Идти было недалеко. Дед жил в двух шагах от кладбища. Достаточно миновать Католический дом, перейти дорогу — и ты в его вечной тени: кладбище в те времена было засажено туей. Могила матери скрывалась под венками и лентами. Рядом — могилы ее сестер, братьев, моей бабушки и моего деда, Яна Кендзора, который скончался двумя годами раньше. Без всяких помех я предъявил счет своей совести — может быть, самый суровый за всю мою жизнь. Это был ключ к дальнейшему существованию, которое при других обстоятельствах наверняка сложилось бы иначе. Одновременно я прощался с матерью. Когда она умерла, я почувствовал себя свободным. Я понял, что она пожертвовала собой ради меня. Ушла, когда я стал взрослым.
Я вернулся в Краков, но с тех пор видел жизнь в ином ракурсе. Я остался один — это и хорошо, и плохо. Но мной надолго завладело «плохо», пока с годами «хорошо» не вернуло мне равновесие.
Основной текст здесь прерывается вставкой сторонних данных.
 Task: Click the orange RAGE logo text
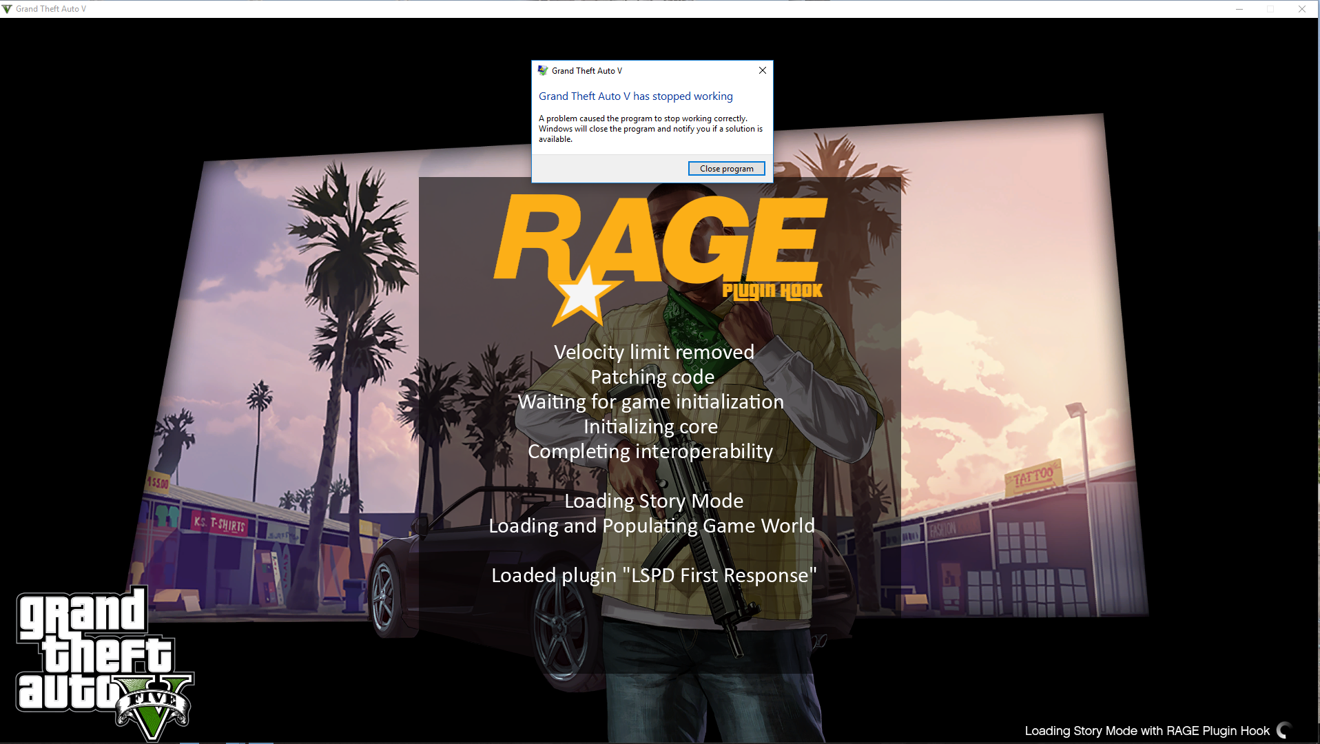click(661, 238)
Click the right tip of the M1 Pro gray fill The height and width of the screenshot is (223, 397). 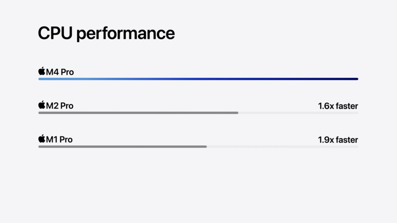coord(205,146)
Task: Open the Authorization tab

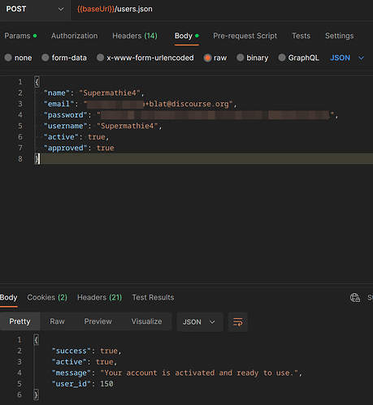Action: (x=75, y=36)
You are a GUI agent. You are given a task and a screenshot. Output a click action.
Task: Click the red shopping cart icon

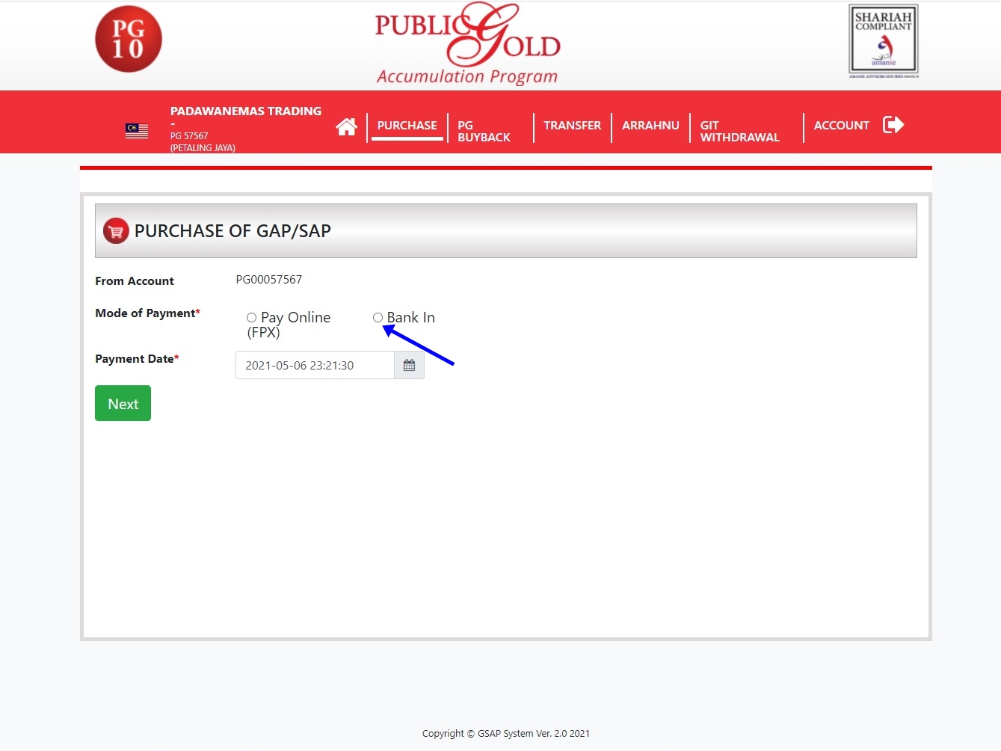pyautogui.click(x=116, y=231)
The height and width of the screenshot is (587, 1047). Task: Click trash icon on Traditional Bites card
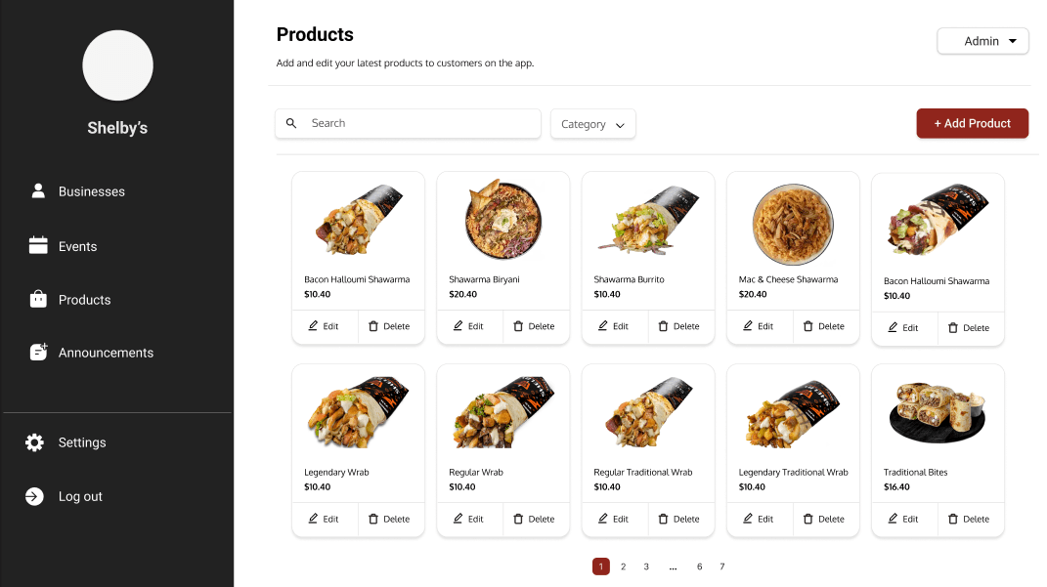coord(952,519)
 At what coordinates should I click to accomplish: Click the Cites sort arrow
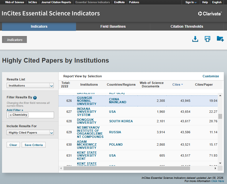[x=182, y=85]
С некоторых пор Лешек Хердеген общался с поэтом Адамом Влодеком, опекавшим Молодежное объединение при Союзе писателей в Кракове. Влодек — личность весьма оригинальная: маленький, толстый, с буйной шевелюрой над низким лбом и острым взглядом. Сын профессионального военного, он наперекор отцу с детства проявлял левацкие наклонности. Однако оставался человеком на редкость открытым, всегда в хорошем настроении, полным энергии, со специфическим юмором. Вскоре Влодек стал для меня, как и для прочих, другом. Умер внезапно, в конце семидесятых годов.
Я навещал его в Кракове в 1978 году, когда после пятнадцатилетнего отсутствия приехал в Польшу из Парижа с французским паспортом. Он жил тогда на улице Дашинского, в маленькой комнатке, сплошь заваленной старыми газетами. Влодек утверждал, что загружен работой и поэтому некоторые газеты откладывает на потом. Это «потом» продолжалось до самой смерти.
Несколько часов после перерыва в пятнадцать лет — слишком мало. Стояло жаркое лето, на следующий день я уезжал в Варшаву. Внешне Влодек остался прежним, но характер изменился. Он сдал партбилет и мучился, что его добрая воля, энтузиазм и молодость растрачены зря.
Хердеген уговаривал меня принять участие в приемах у Влодеков по четвергам. Я смертельно этого боялся, потому что в то время был совершеннейшим дикарем. В школе я еще как-то приноравливался к своему окружению и поддерживал приятельские связи, правда немногочисленные. Но на архитектурном совсем одичал.
Однако искушение оказалось очень уж сильным. В восемь вечера мы с Лешеком стояли перед дверью на последнем этаже второго флигеля в доме 22 по Крупничей улице[69]
.Никого из присутствующих, кроме Лешека, я не знал. Только позже начал различать отдельные лица. Жену Влодека, Виславу Шимборскую[70]
(потом они развелись), молодого лысого мужчину в мундире, журналиста (кажется, он единственный был при галстуке) и его жену, какого-то гладколицего юношу в студенческой фуражке. Было еще двое или трое «в штатском» и несколько женщин. Все оживленно разговаривали, слышался смех; пили умеренно. Тон задавал Адам.— Декадент, пришел-таки! — воскликнул он, завидев меня.
Как выяснилось, Лешек уже раньше, рассказывая обо мне, употребил это или, может быть, близкое слово. Подхваченное Адамом, с его легкой руки оно стало моим прозвищем. С тех пор год или два меня называли «декадентом».
За весь вечер я так и не выдавил из себя ни слова. На все попытки вовлечь меня в разговор отвечал «немым» взглядом, за которым скрывалось безмерное отчаяние от собственной нелюдимости — она в ту пору достигла предела.